The problem:
Exact wording is needed for every line from the one holding "You are a computer-use" to the end of the records below; write those lines out and omit the pictures.
┌────────
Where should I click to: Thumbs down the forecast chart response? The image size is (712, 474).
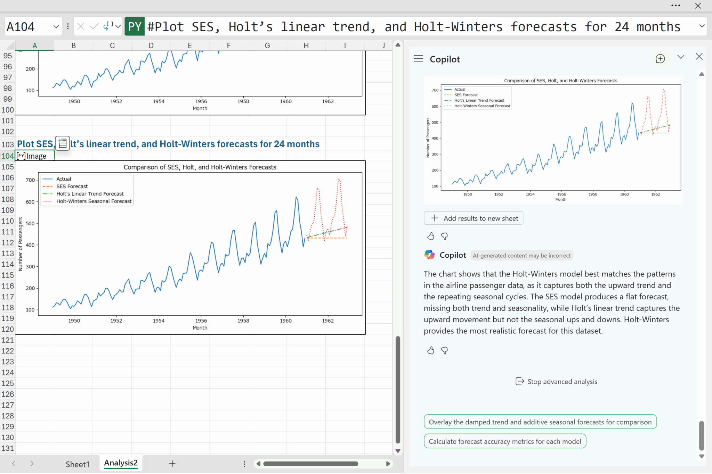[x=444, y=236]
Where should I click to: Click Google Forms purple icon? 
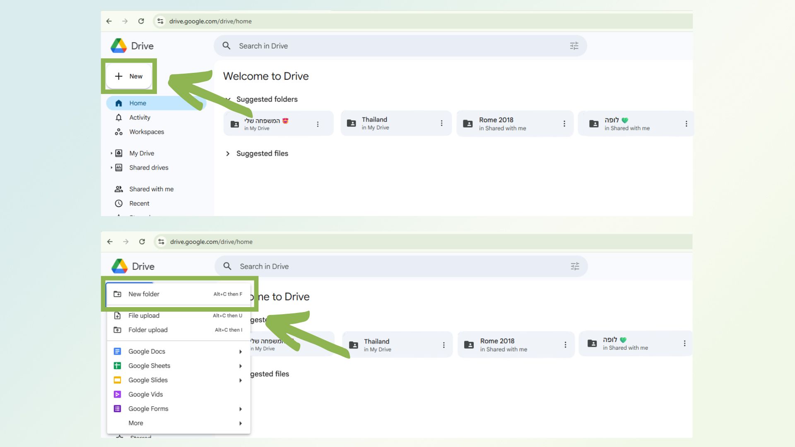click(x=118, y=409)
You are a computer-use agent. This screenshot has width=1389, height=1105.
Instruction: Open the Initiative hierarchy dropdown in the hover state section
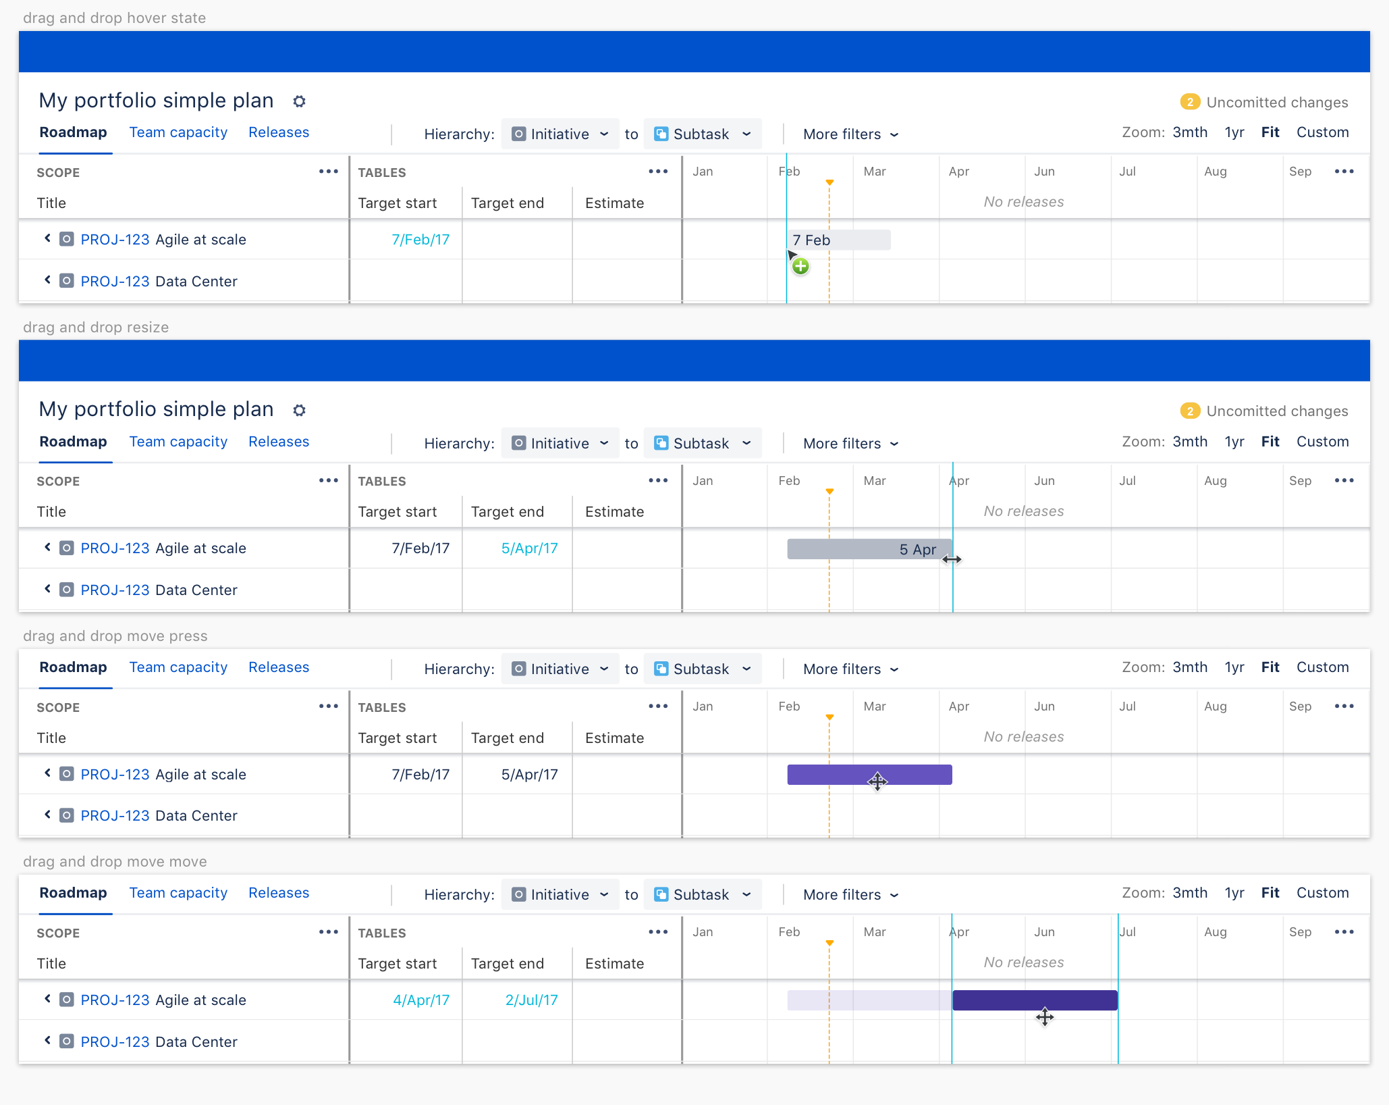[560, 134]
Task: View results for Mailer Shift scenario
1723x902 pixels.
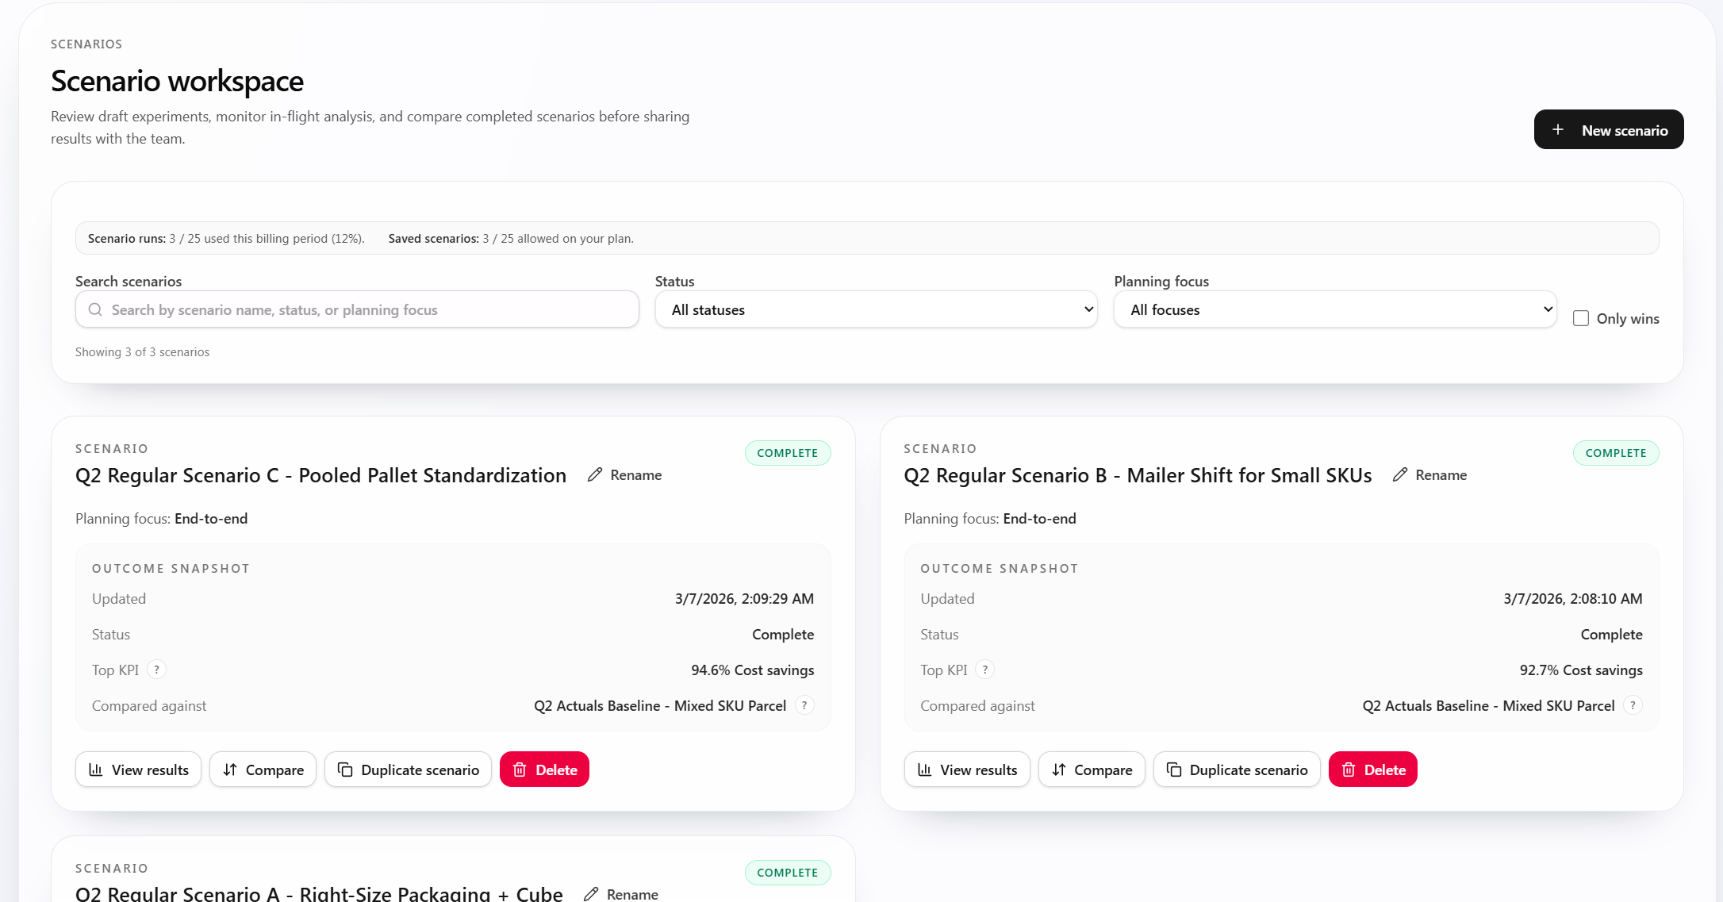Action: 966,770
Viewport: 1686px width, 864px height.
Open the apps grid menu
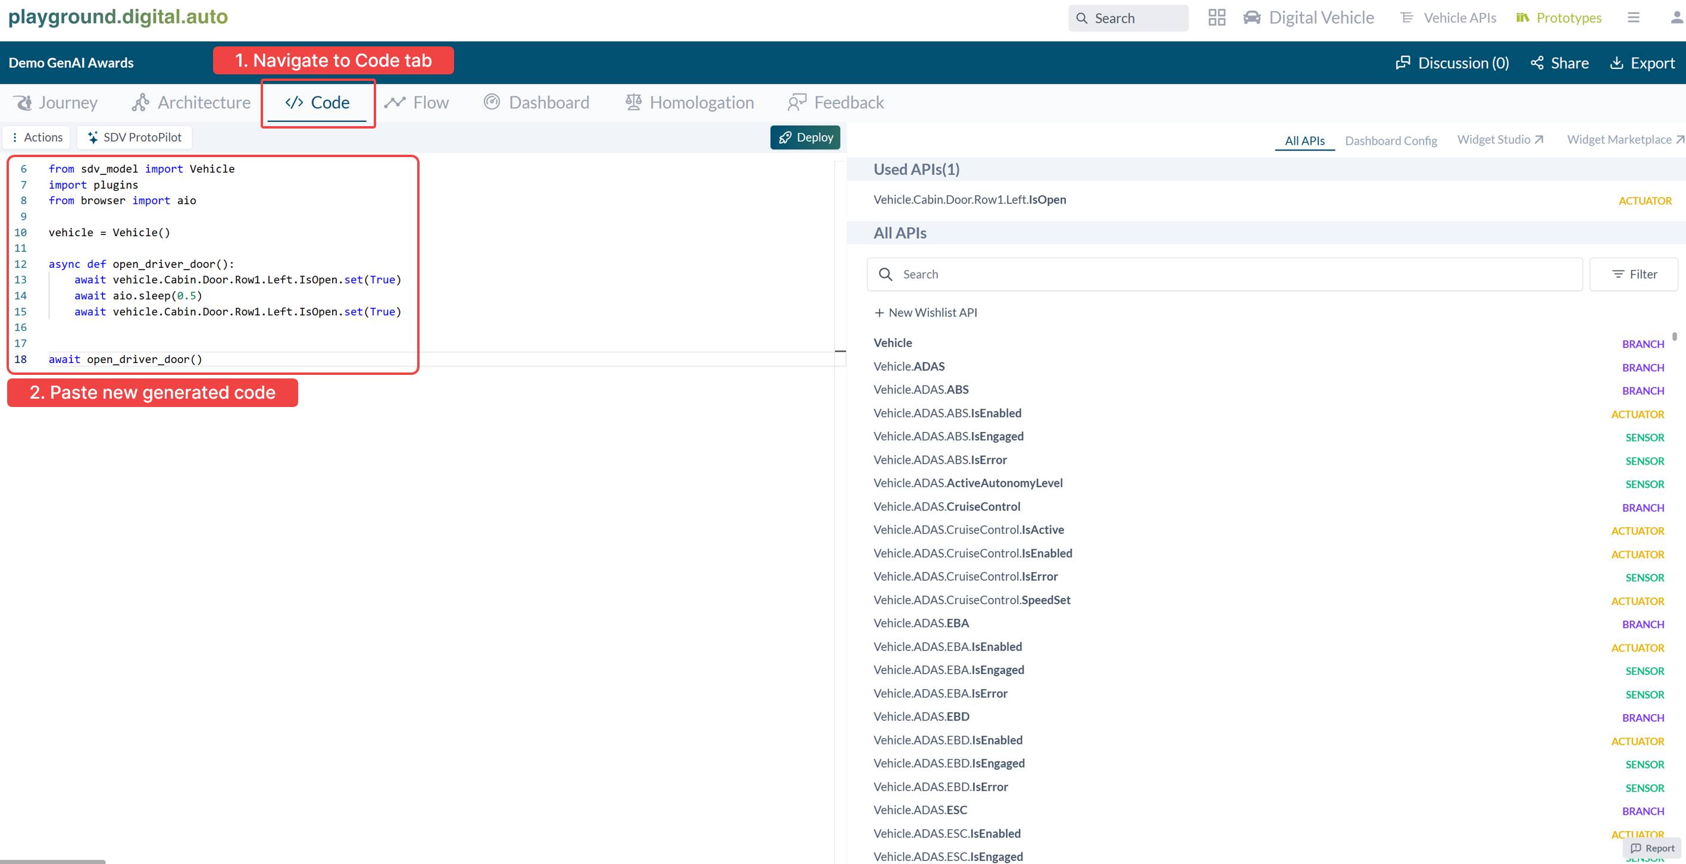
└────────
Answer to this problem:
You are a computer-use agent. This screenshot has width=1389, height=1105.
Instruction: Open the Initiative hierarchy dropdown in the hover state section
[560, 134]
Task: View results for Mailer Shift scenario
1723x902 pixels.
Action: 966,770
Viewport: 1686px width, 864px height.
Open the apps grid menu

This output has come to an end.